• Prompt 1: In the overview of common cat health problems, how often is it normal for most cats to have hairballs?
• Prompt 2: Pick up the overview of common cat health problems after its last sentence and keep writing it.

Most pet cats will deal with the same short list of health issues over a lifetime. Knowing what the common ones look like — and which ones can wait until Monday morning versus which ones need a vet today — saves a lot of worry and a fair amount of money. Cats are also very good at hiding illness, so the real skill isn't diagnosing; it's noticing that something has shifted and acting on it.
This is the overview. The deeper guides linked below cover each problem in more detail.
Digestive issues
The most common complaints owners bring to the vet are vomiting, diarrhoea, and hairballs.
- Hairballs are normal in small numbers — once or twice a month for most cats, more for long-haired breeds. Frequent hairballs, or hairballs with retching that produces nothing, point to a problem.
- Vomiting that happens once and the cat bounces back is rarely serious. Vomiting more than twice in a day, vomiting with lethargy, or any vomit that's bloody or coffee-coloured needs a same-day call.
- Diarrhoea lasting more than 48 hours, or any diarrhoea in a kitten or senior cat, warrants a vet visit. Bring a stool sample.

• Data provided:
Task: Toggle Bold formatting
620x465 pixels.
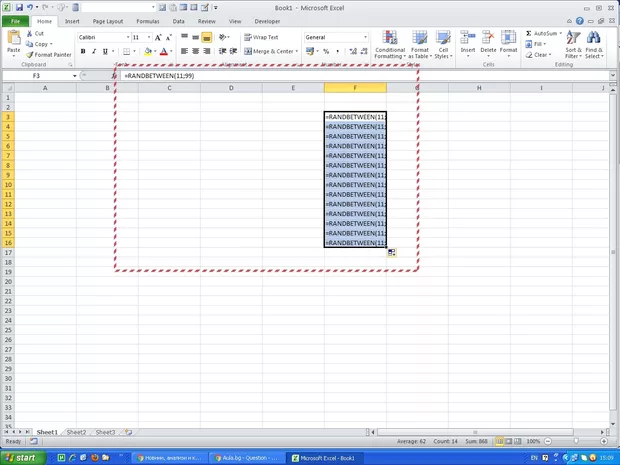Action: [x=83, y=51]
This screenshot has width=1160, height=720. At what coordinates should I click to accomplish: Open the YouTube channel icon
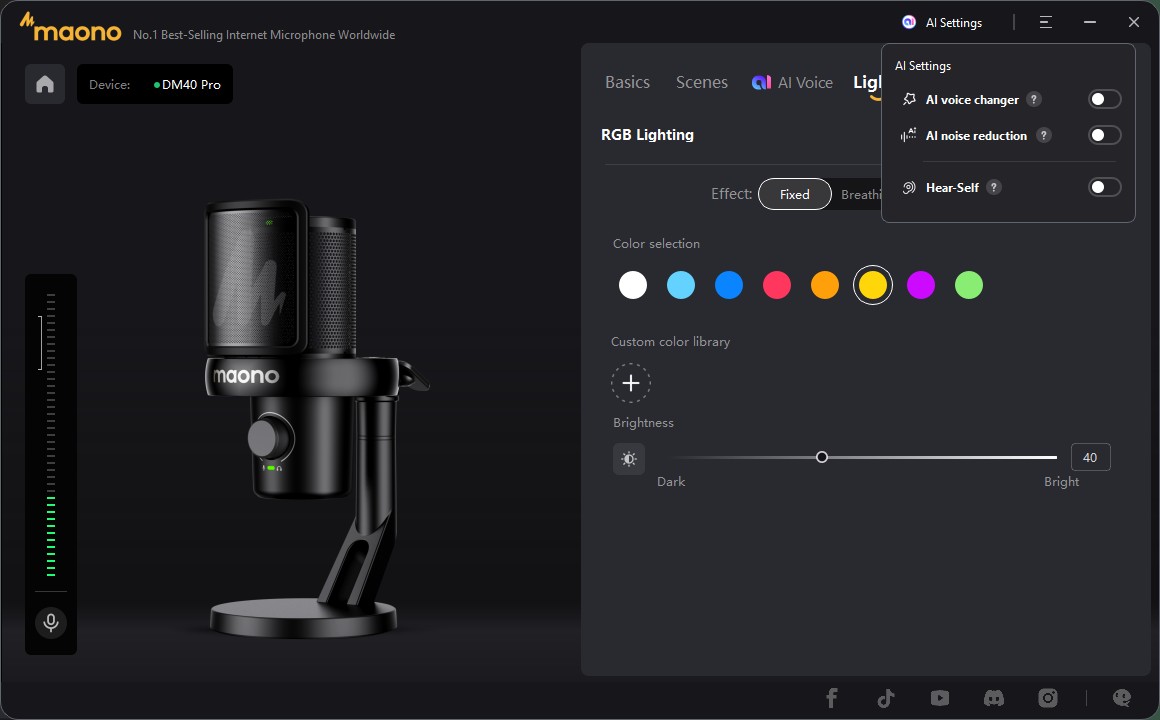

• Expected answer 1: Once or twice a month.

• Expected answer 2:
Litter box trouble
A cat that stops using the box reliably is telling you something. The cause is usually one of: a urinary tract issue, stress, a dirty or poorly-placed box, or a litter the cat dislikes. Work through the non-medical causes first, but if you see straining, blood in the urine, or a male cat going to the box repeatedly without producing anything, treat it as an emergency. Litter box problems covers the full diagnostic order.
Dental disease
By age three, most cats have some degree of dental disease. It's the single most under-treated issue in pet cats because the signs are quiet — bad breath, slow eating on one side, occasional pawing at the mouth. A yearly oral exam catches it before extractions are needed.
Weight problems
Roughly half of indoor cats are overweight, and the consequences — diabetes, arthritis, urinary disease — are all worse than the weight itself. The fix is portioned meals, not free-feeding, and a vet-set target. A pound off a ten-pound cat is meaningful.
Skin, ears, and parasites
Fleas, ear mites, and ringworm are the regulars. Itching, head-shaking, hair loss in patches, or black grit in the ears are the usual tells. Monthly preventatives handle most of it; the rest is a quick vet visit.
Hidden pain
Cats almost never cry out when they hurt. What you see instead is behavioural: hiding, reduced grooming, a hunched posture, reluctance to jump, or sudden irritability. Signs your cat is in pain covers what to look for. If you're not sure whether something is off, that uncertainty is itself a reason to book a check-up.
Chronic conditions in older cats
Past age ten, the common ones are kidney disease, hyperthyroidism, diabetes, and arthritis. All four are manageable when caught early, which is why senior cats should see a vet twice a year. Watch for increased thirst and urination, weight loss with a good appetite, or a cat that stops jumping to favourite spots.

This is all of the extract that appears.